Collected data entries
· · · · · · ·
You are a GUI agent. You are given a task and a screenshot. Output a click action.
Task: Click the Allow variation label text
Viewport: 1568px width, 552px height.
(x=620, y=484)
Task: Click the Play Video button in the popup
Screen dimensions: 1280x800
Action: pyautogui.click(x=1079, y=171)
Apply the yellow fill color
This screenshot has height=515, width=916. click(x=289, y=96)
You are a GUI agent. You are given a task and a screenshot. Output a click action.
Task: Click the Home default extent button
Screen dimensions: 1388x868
· · · · · · ·
- [The problem]:
Output only the lines from the one that contains "Screen dimensions: 1280x800" through the last line of the data above, each restated exactly.

- [Output below]:
Screen dimensions: 1280x800
Action: pyautogui.click(x=1079, y=171)
Apply the yellow fill color
This screenshot has height=515, width=916. click(x=289, y=96)
You are a GUI agent. You are given a task and a screenshot. Output a click action.
Task: Click the Home default extent button
Screen dimensions: 1388x868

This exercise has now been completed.